● Provided text
In 2010 the City of Ghent, together with other four cities – Aberdeen, Rotterdam, Montreuil, Ludwigsburg – engaged in the European project Music, aimed at catalyzing and mainstreaming carbon and energy reduction in urban policies, activities and the build environment. The project represented an opportunity for decisive local actions to address sustainability challenges. In particular, the City of Ghent pointed at becoming a climate-neutral city. To implement the project, the City gathered around twenty people of Ghent society, who were involved or interested in topics such as pollution, sustainability, urban livability, though in different ways and with different roles. After the first meeting the civil servants in charge of conducting the brainstorming within the group realized that the topics mentioned above were not cause of concerns, while mobility and the way through which urban streets get used by their inhabitants were fundamental in the conception of a livable city. Addressing these topics, indeed, the group found the inspiration to think about different possibilities to approach urban space, reducing parking slots and car access to streets, implementing socialization spaces and outdoor activities. Therefore, new ideas and proposals were presented at the final event of Music, with the hope to see them realized, but the reaction of the City and its representatives was cold and doubtful for a lack of resources and for the proximity to municipal elections.

● Dataset content
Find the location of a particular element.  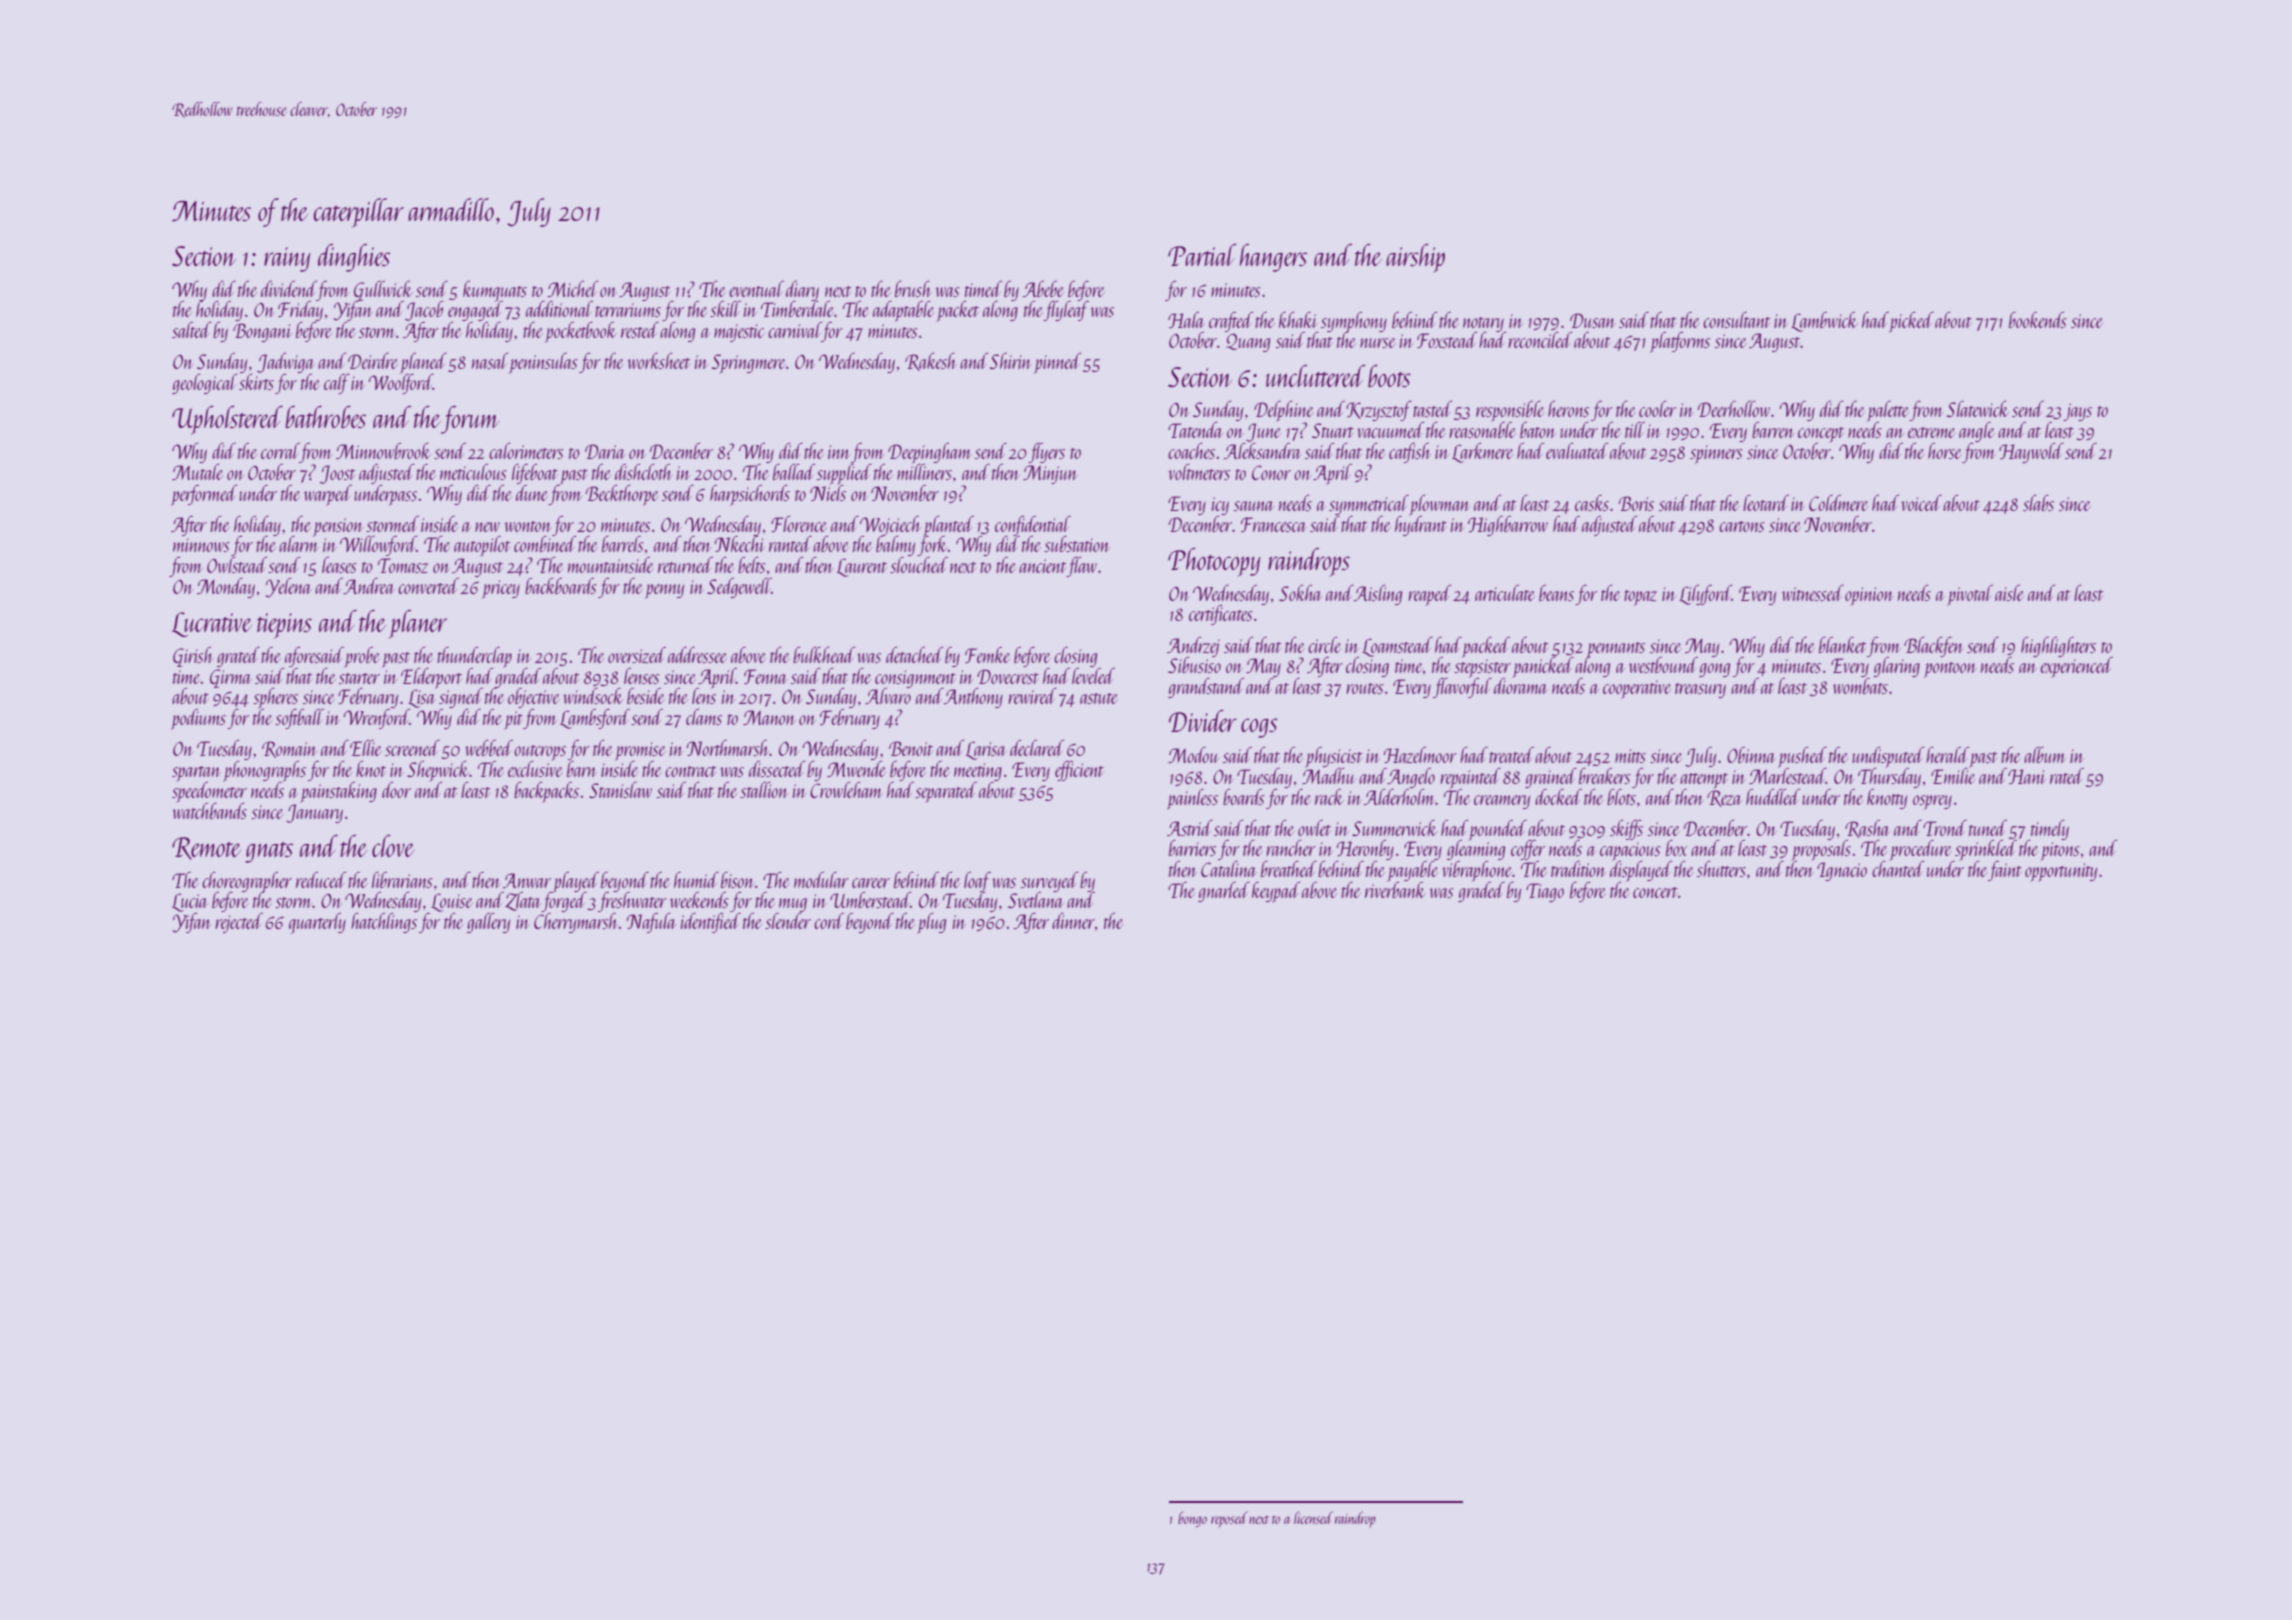

identified is located at coordinates (711, 923).
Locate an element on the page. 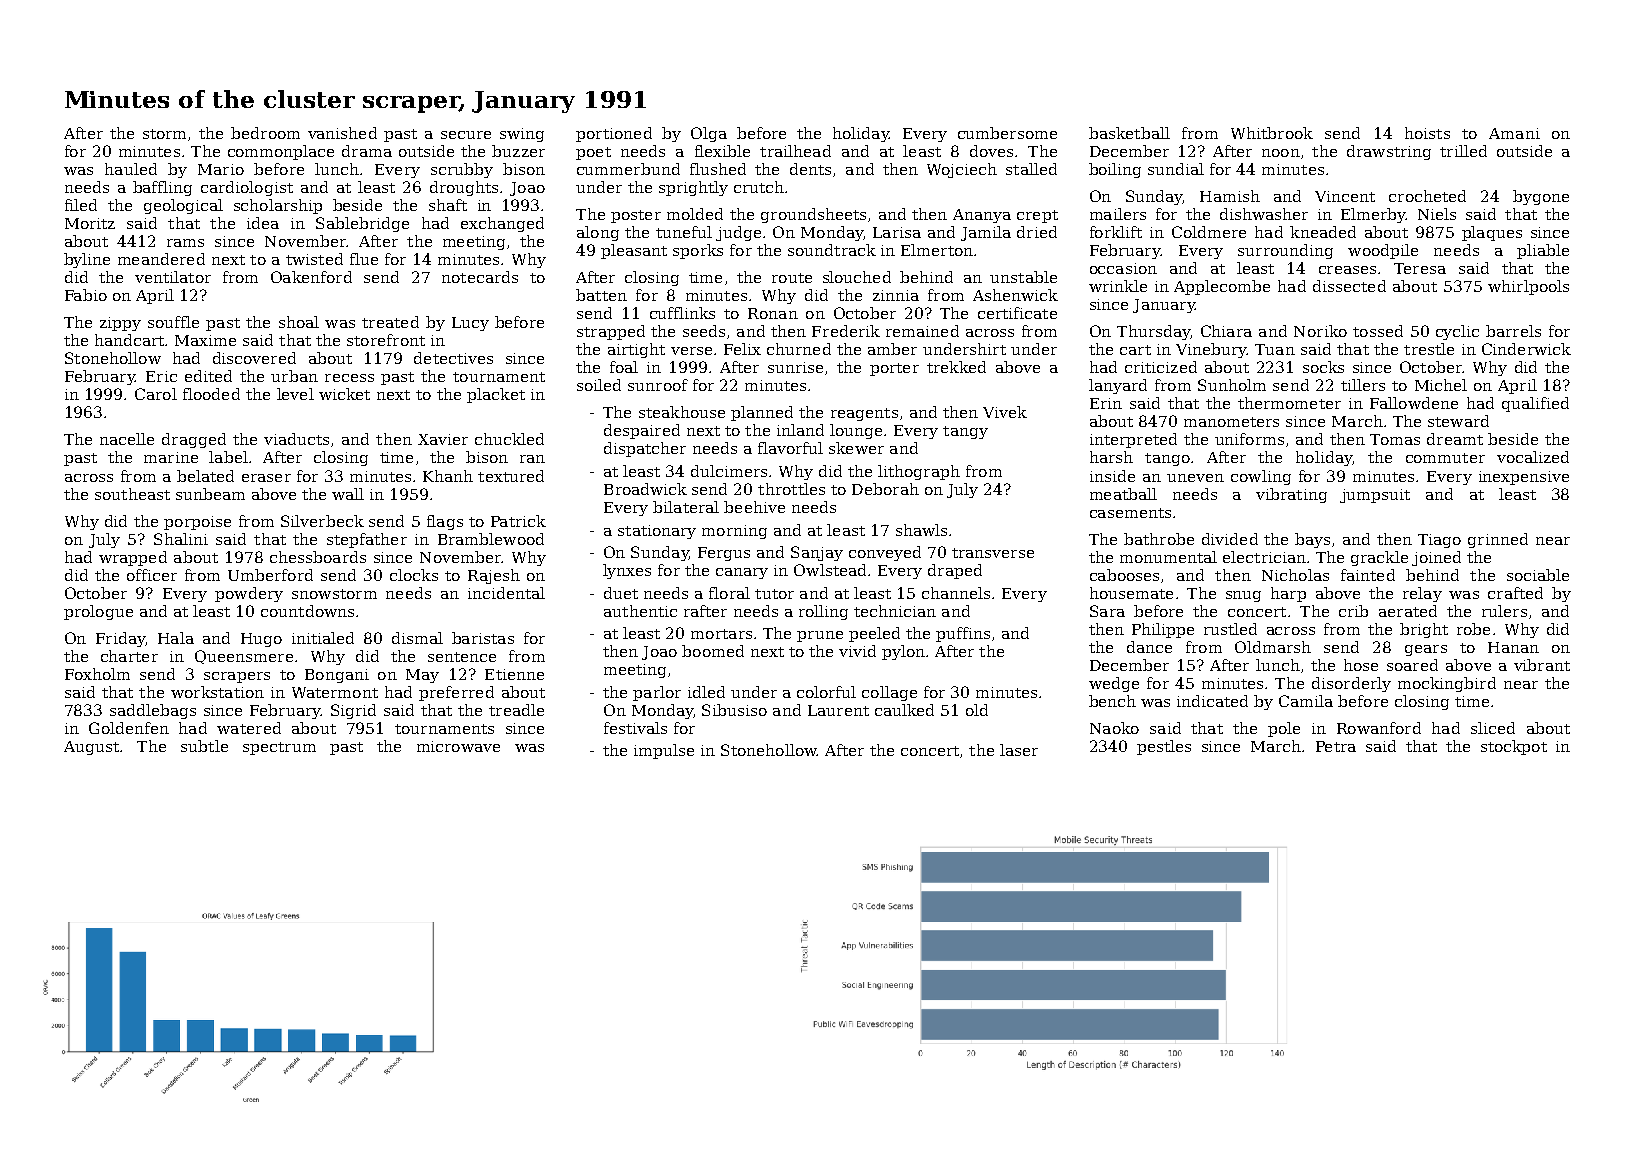 This image has width=1634, height=1155. Xavier is located at coordinates (443, 439).
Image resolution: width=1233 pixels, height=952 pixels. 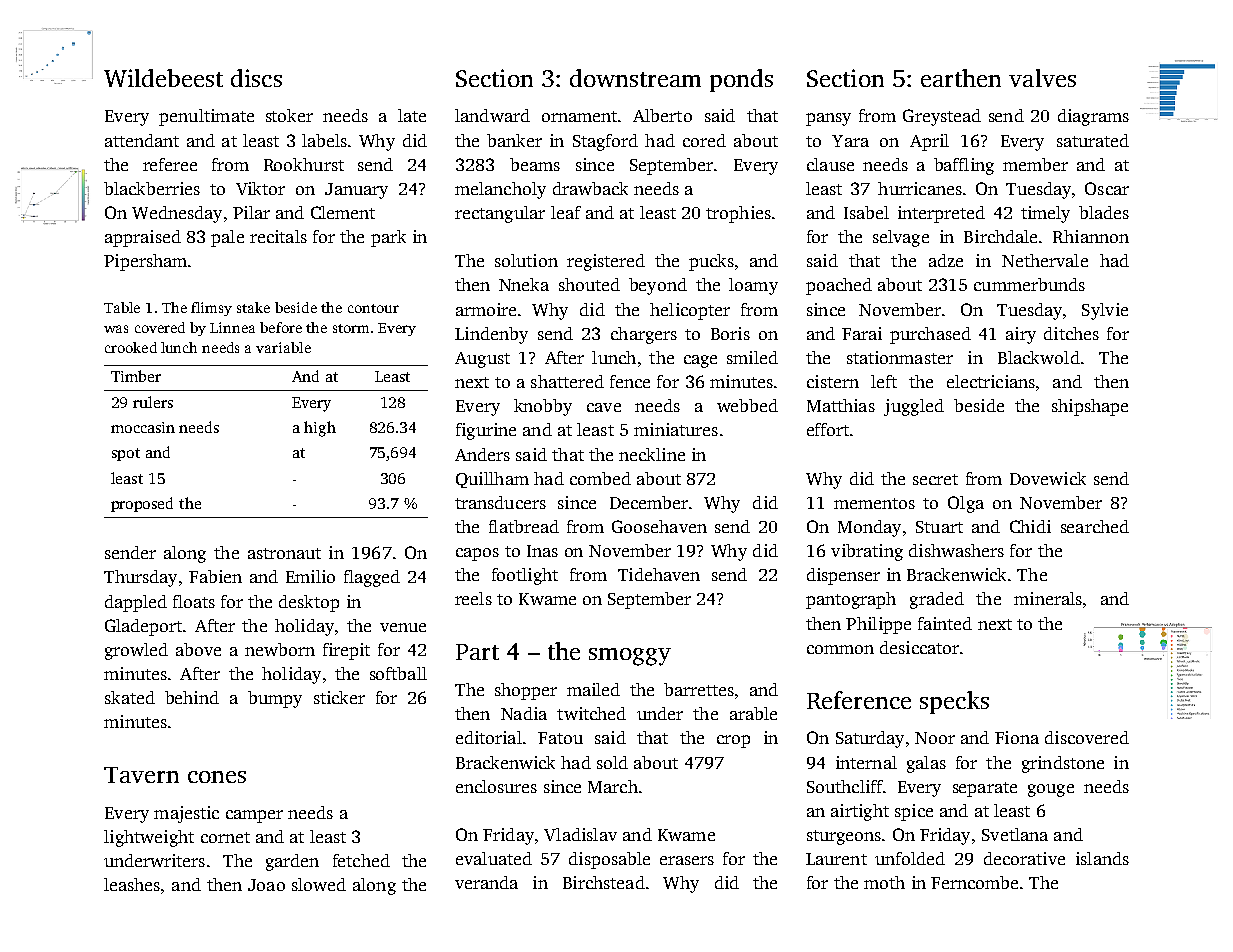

● Problem
Extend the passage about Ghent's role in the European Music project, beginning after its final sentence.

● Output of the exercise
Therefore, the group of frontrunners decided to set up the organization Lab Van Troje, in order to try out one of their proposals using their own resources and their own energies. The chosen idea was Living Street – Leefstraat in Dutch – with the aim to turn Ghent into a sustainable, liveable and climate-neutral region. Concretely this was translated into planning a different way to live the street of residence for few months: the street was closed, usually during the summer months, reducing the area dedicated to the traffic and the parking but increasing the green areas and creating spaces for socialization activities.

Living Street in Maurice Verdoncklaan, Ghent. Source: interviewed resident.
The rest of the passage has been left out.